Task details — Arrange the rows below as a JSON list of strings, with one string per line and the blank lines left out.

--- BEGIN Task data ---

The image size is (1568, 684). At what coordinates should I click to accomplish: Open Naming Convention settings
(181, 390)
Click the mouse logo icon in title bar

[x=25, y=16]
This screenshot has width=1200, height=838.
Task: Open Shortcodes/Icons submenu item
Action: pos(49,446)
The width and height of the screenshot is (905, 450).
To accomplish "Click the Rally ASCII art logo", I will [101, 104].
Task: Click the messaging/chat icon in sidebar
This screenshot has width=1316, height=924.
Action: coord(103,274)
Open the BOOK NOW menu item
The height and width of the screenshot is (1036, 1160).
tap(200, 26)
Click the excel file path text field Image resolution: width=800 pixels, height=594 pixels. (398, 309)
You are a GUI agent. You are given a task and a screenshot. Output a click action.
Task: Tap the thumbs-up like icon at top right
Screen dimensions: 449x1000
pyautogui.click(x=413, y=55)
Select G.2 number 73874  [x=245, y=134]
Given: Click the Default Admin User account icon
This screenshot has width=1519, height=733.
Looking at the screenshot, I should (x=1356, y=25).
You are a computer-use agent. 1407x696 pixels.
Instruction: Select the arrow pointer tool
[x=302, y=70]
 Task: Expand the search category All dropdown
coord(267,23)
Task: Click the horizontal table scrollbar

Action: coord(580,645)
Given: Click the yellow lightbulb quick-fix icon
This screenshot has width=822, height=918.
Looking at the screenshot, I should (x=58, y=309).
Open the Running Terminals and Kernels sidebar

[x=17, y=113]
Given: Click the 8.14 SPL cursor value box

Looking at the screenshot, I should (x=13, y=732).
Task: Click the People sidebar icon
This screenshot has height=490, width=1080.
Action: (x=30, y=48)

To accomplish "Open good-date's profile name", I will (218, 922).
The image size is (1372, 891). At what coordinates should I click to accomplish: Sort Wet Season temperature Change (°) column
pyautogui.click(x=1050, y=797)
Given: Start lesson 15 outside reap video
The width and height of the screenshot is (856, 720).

--- END Task data ---

Solution below —
[
  "The image size is (1568, 684). At what coordinates should I click to accomplish: Open Naming Convention settings",
  "(181, 390)",
  "Click the mouse logo icon in title bar",
  "[x=25, y=16]",
  "This screenshot has width=1200, height=838.",
  "Task: Open Shortcodes/Icons submenu item",
  "Action: pos(49,446)",
  "The width and height of the screenshot is (905, 450).",
  "To accomplish \"Click the Rally ASCII art logo\", I will [101, 104].",
  "Task: Click the messaging/chat icon in sidebar",
  "This screenshot has width=1316, height=924.",
  "Action: coord(103,274)",
  "Open the BOOK NOW menu item",
  "The height and width of the screenshot is (1036, 1160).",
  "tap(200, 26)",
  "Click the excel file path text field Image resolution: width=800 pixels, height=594 pixels. (398, 309)",
  "You are a GUI agent. You are given a task and a screenshot. Output a click action.",
  "Task: Tap the thumbs-up like icon at top right",
  "Screen dimensions: 449x1000",
  "pyautogui.click(x=413, y=55)",
  "Select G.2 number 73874  [x=245, y=134]",
  "Given: Click the Default Admin User account icon",
  "This screenshot has width=1519, height=733.",
  "Looking at the screenshot, I should (x=1356, y=25).",
  "You are a computer-use agent. 1407x696 pixels.",
  "Instruction: Select the arrow pointer tool",
  "[x=302, y=70]",
  " Task: Expand the search category All dropdown",
  "coord(267,23)",
  "Task: Click the horizontal table scrollbar",
  "Action: coord(580,645)",
  "Given: Click the yellow lightbulb quick-fix icon",
  "This screenshot has width=822, height=918.",
  "Looking at the screenshot, I should (x=58, y=309).",
  "Open the Running Terminals and Kernels sidebar",
  "[x=17, y=113]",
  "Given: Click the 8.14 SPL cursor value box",
  "Looking at the screenshot, I should (x=13, y=732).",
  "Task: Click the People sidebar icon",
  "This screenshot has height=490, width=1080.",
  "Action: (x=30, y=48)",
  "To accomplish \"Open good-date's profile name\", I will (218, 922).",
  "The image size is (1372, 891). At what coordinates should I click to accomplish: Sort Wet Season temperature Change (°) column",
  "pyautogui.click(x=1050, y=797)",
  "Given: Start lesson 15 outside reap video",
  "The width and height of the screenshot is (856, 720)."
]